Activist confesses under torture, implicates opposition
Moscow (AsiaNews) - The confession of Russian opposition activist Leonid Razvozzhayev, who implicated fellow Left Front members on Monday, was obtained through torture. If his charges are held up in court, his comrades could be charged with plotting mass disturbances. However, during a visit yesterday by human right activists, he said he confessed because his interrogators threatened him and members of his family. He showed up in Russia after vanishing from Kiev where he sought political refugee status at the United Nations High Commissioner for Refugees.
Anna Karetnikova, the deputy head of the Public Monitoring Commission, and four other human rights workers visited Leonid Razvozzhayev at the Lefortovo pre-trial detention facility in Moscow.
"Razvozzhayev said that in the basement of a residential building, presumably near West Russia's Bryansk Region, he was forced to sign a confession under the threat of receiving a shot of truth serum, and after threats to the life and health of himself and those closest to him," Karetnikova told the Russian press. He was also not allowed to see his lawyer, Violetta Volkova.
Russian authorities denied the charges of torture. Investigation Committee spokesman Vladimir Markin said that Razvozzhayev had voluntarily turned himself in and had admitted his involvement in a plot to overthrow the government.
The activist was charged in absentia for organising mass disturbances a week after pro-Kremlin NTV broadcast 'Anatomy of a Protest 2' on 5 October, showing Razvozzhayev and fellow Left Front members planning a coup in Russia, with funds from Georgia and Great Britain.
The authorities started a formal investigation on 17 October after the allegations were made in the TV broadcast, which showed secretly-filmed footage worthy of an intelligence service.
Konstantin Lebedev, another leading member of the Left Front, was sentenced to two months in prison on the same charges as Razvozzhayev.

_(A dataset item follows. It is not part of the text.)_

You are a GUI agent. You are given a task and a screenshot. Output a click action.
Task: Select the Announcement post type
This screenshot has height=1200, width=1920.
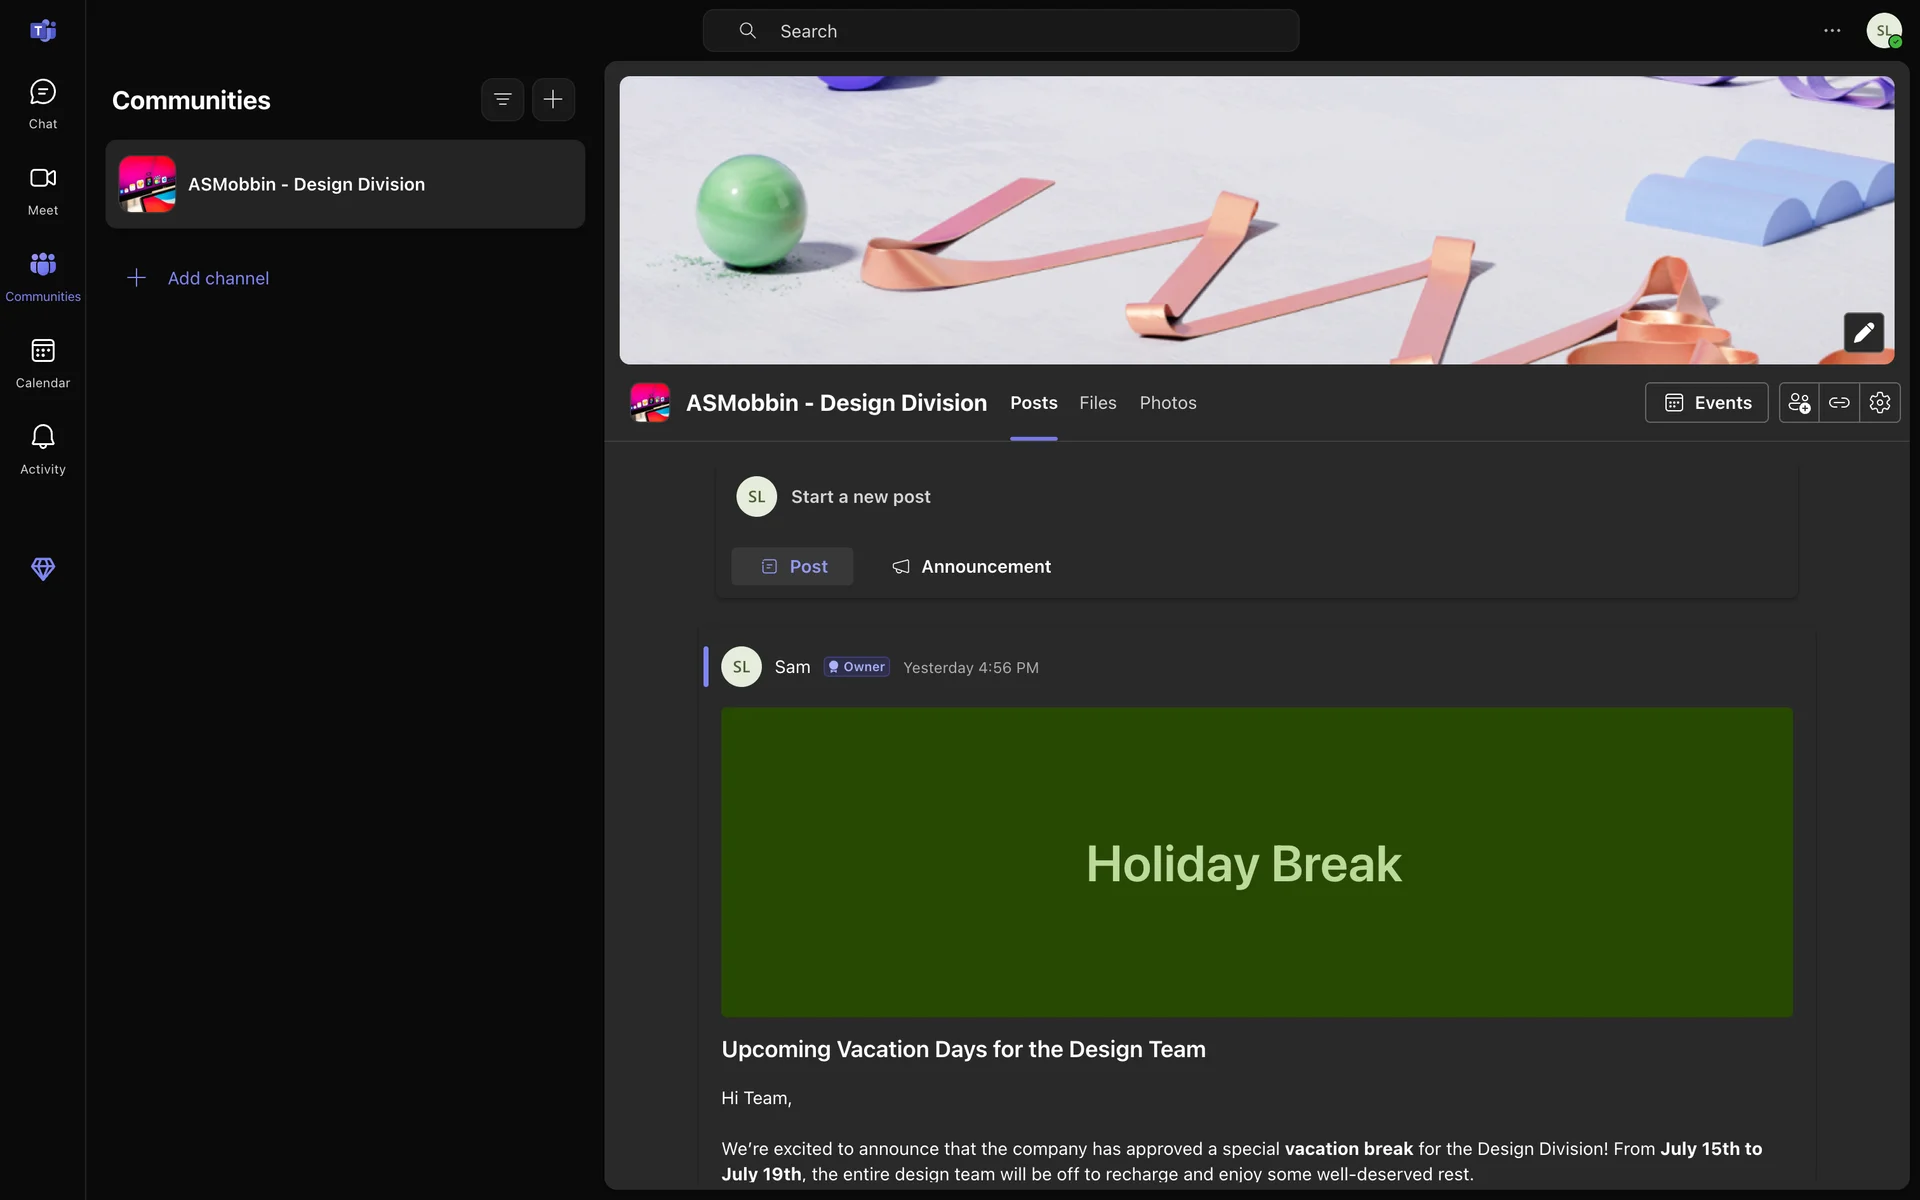(x=971, y=567)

Left Front chief Serghei Udaltsov has to appear in court on Friday when formal charges are expected to be laid against him. He should too be taken into custody.
According to rumours, Udaltsov might be planning to leave Russia with his wife and children to avoid prison. He has been on the forefront of the anti-Putin struggle.
Razvozzhayev, Lebedev and Udaltsov could get up to ten years in jail.
"This is all revenge for our recent protests," Udaltsov said. "Everything is clear - this is a challenge to society and an attempt to launch a new wave of repression."